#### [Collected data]
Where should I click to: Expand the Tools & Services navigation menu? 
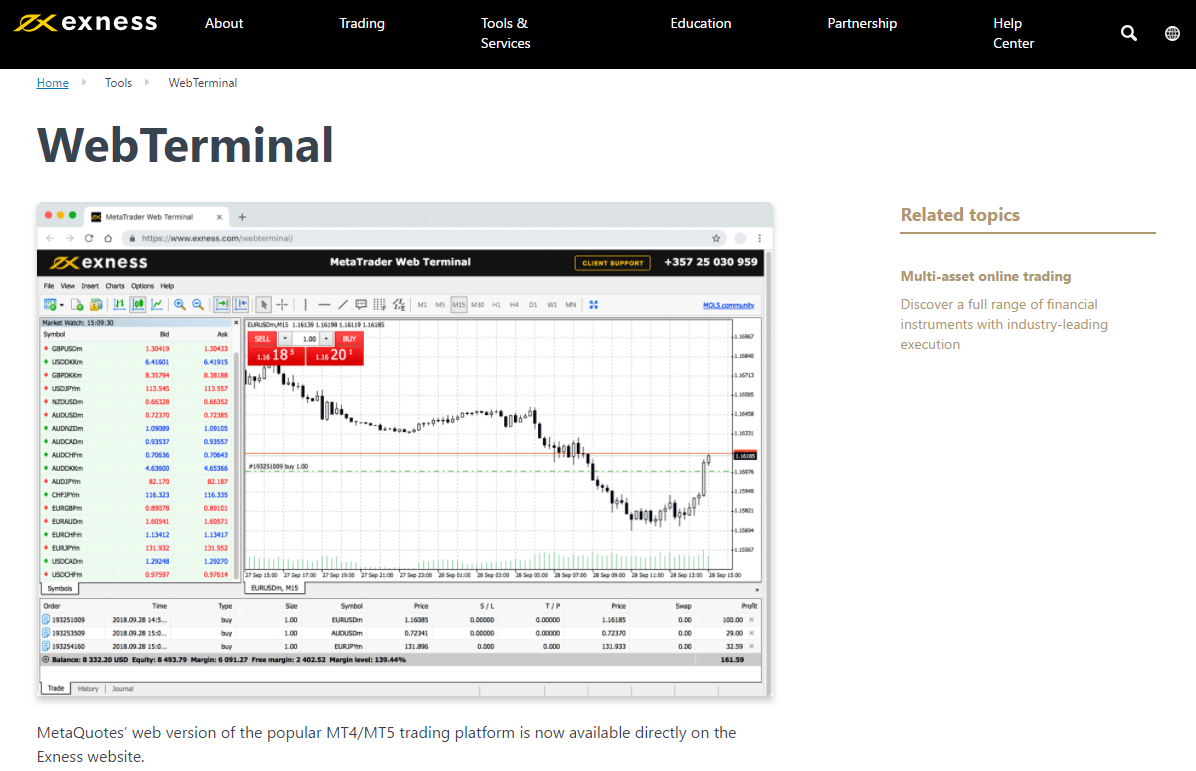pyautogui.click(x=505, y=33)
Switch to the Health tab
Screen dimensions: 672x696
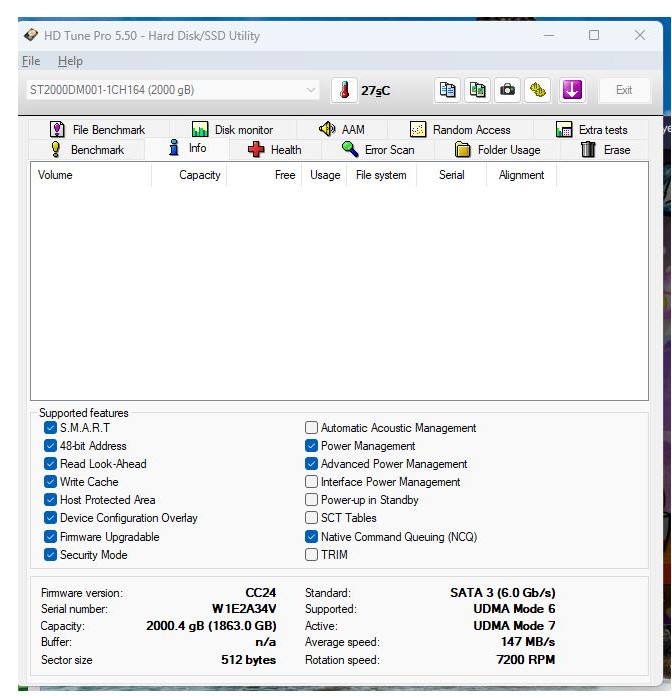[274, 150]
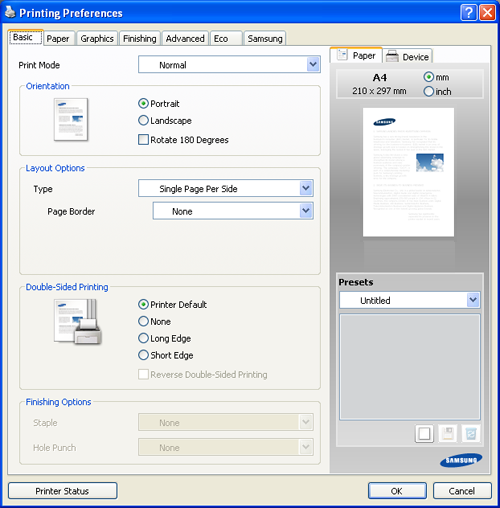Select inch as measurement unit
Image resolution: width=500 pixels, height=508 pixels.
(437, 91)
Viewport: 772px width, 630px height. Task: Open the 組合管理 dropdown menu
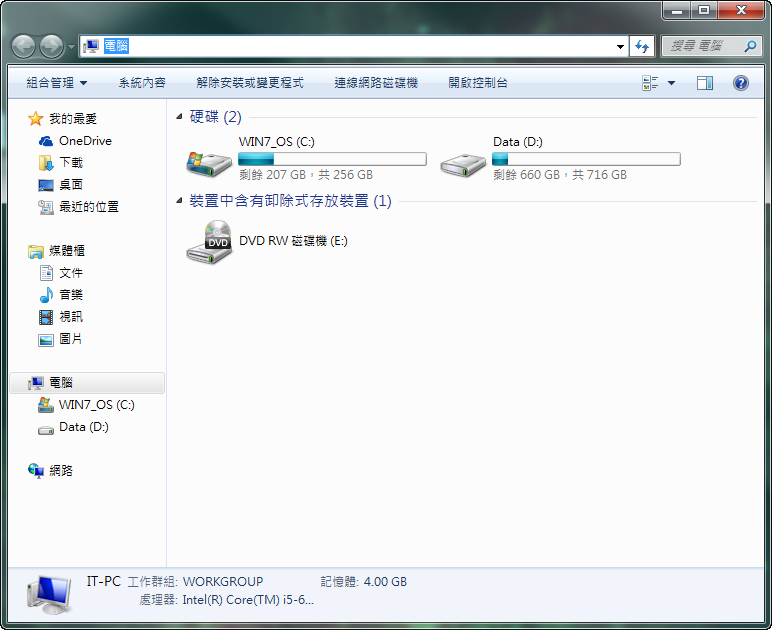point(57,83)
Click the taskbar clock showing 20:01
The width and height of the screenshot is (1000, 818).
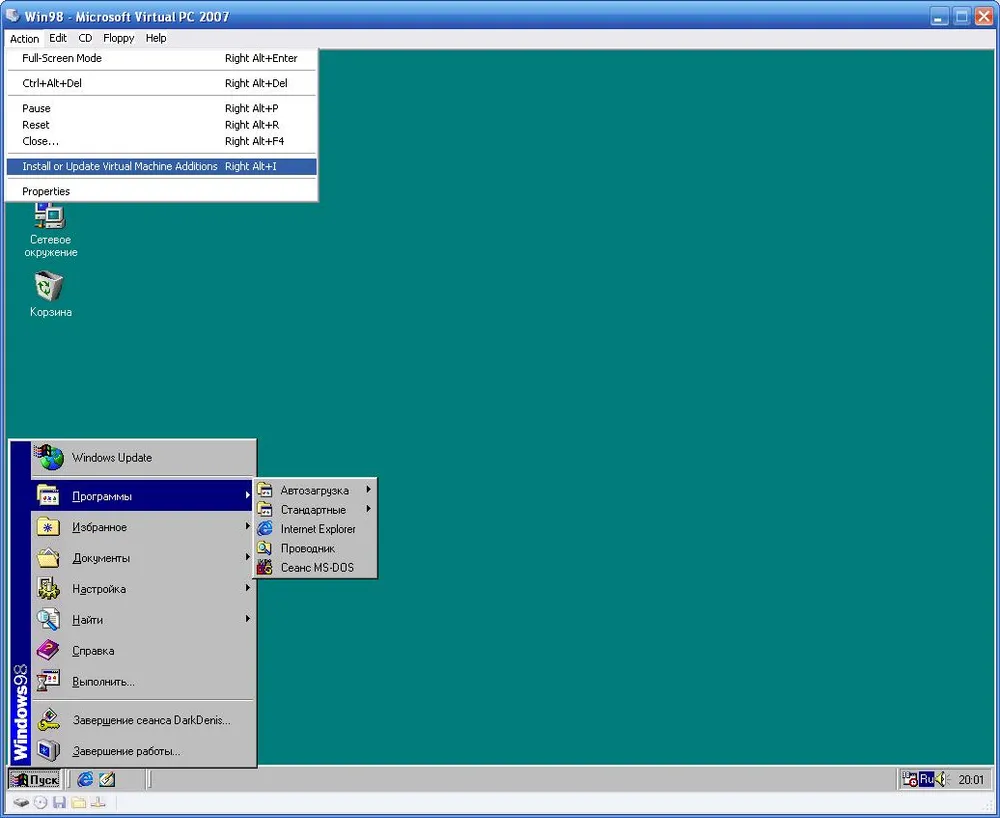(971, 780)
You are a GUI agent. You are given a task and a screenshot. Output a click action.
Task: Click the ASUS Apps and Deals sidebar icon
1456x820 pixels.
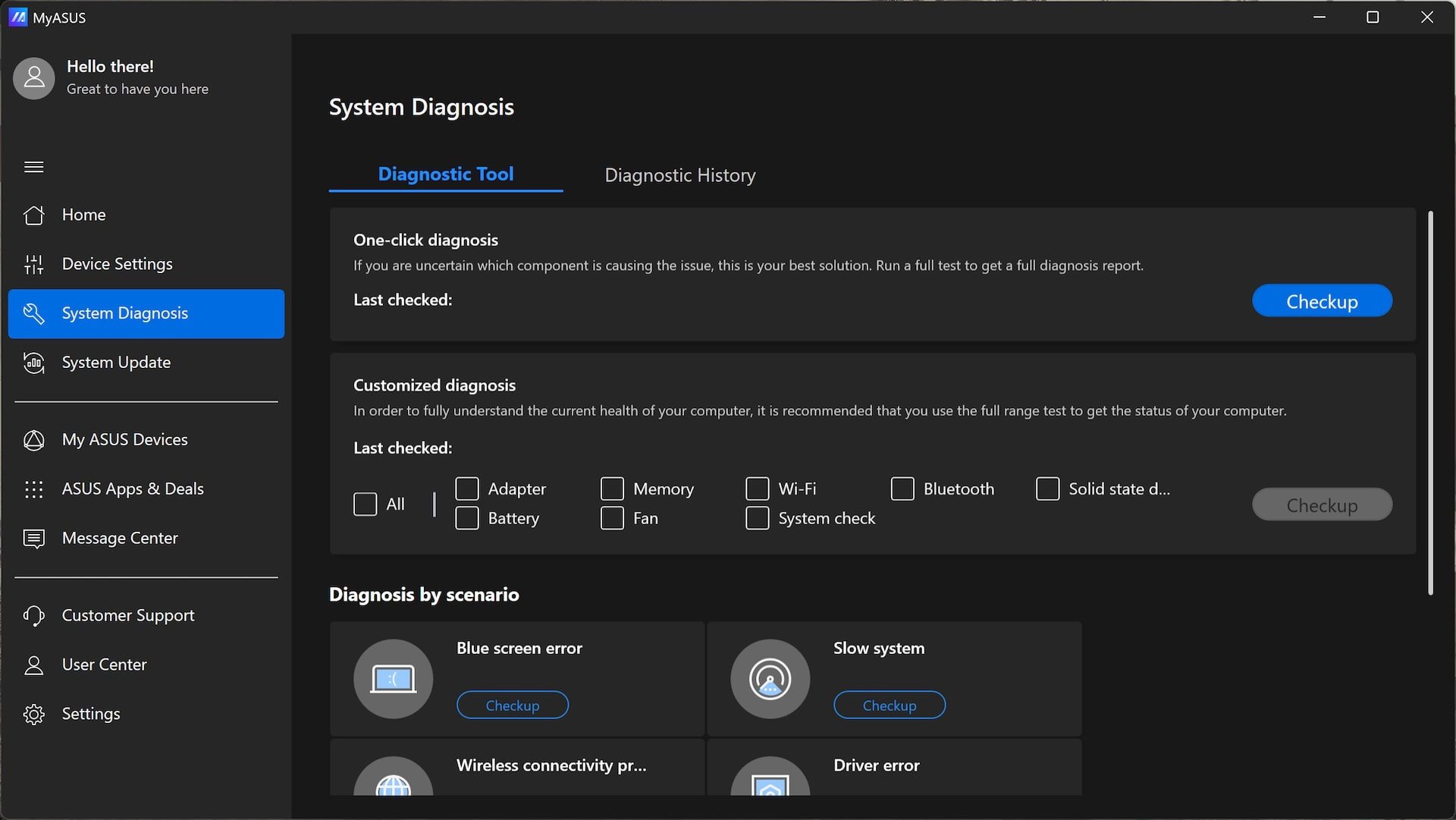(x=33, y=489)
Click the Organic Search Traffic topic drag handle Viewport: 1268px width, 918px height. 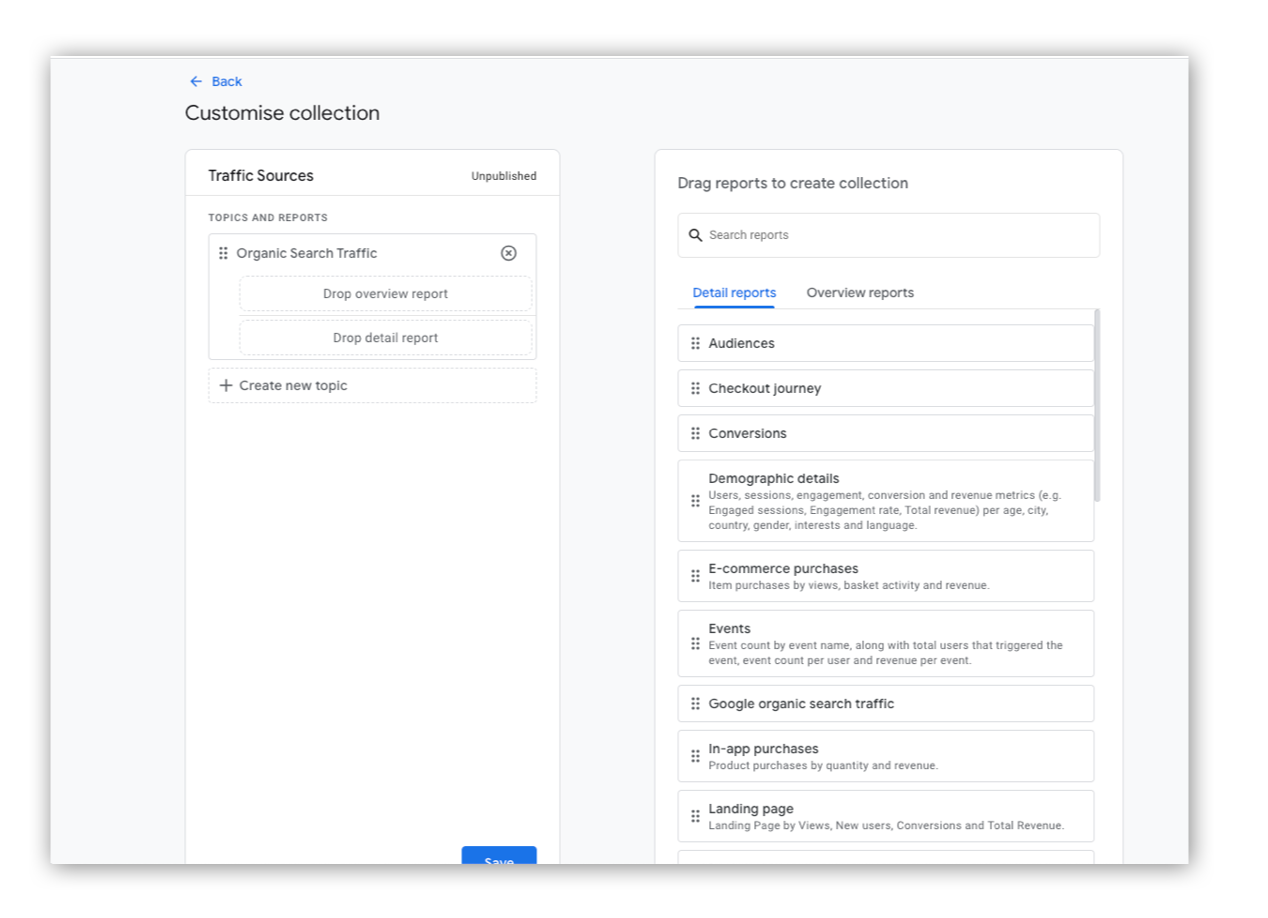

#### [Requirement]
Give the data above again, exactly, with every picture removed.

#### [Answer space]
Where should I click to: Expand the Tools & Services navigation menu? 
pyautogui.click(x=505, y=33)
Switch to the Health tab
Screen dimensions: 672x696
[274, 150]
Select inch as measurement unit
Image resolution: width=500 pixels, height=508 pixels.
(437, 91)
Viewport: 772px width, 630px height. Task: Open the 組合管理 dropdown menu
point(57,83)
Click the taskbar clock showing 20:01
The width and height of the screenshot is (1000, 818).
(971, 780)
You are a GUI agent. You are given a task and a screenshot. Output a click action.
Task: Click the ASUS Apps and Deals sidebar icon
1456x820 pixels.
(x=33, y=489)
Click the Organic Search Traffic topic drag handle Viewport: 1268px width, 918px height. 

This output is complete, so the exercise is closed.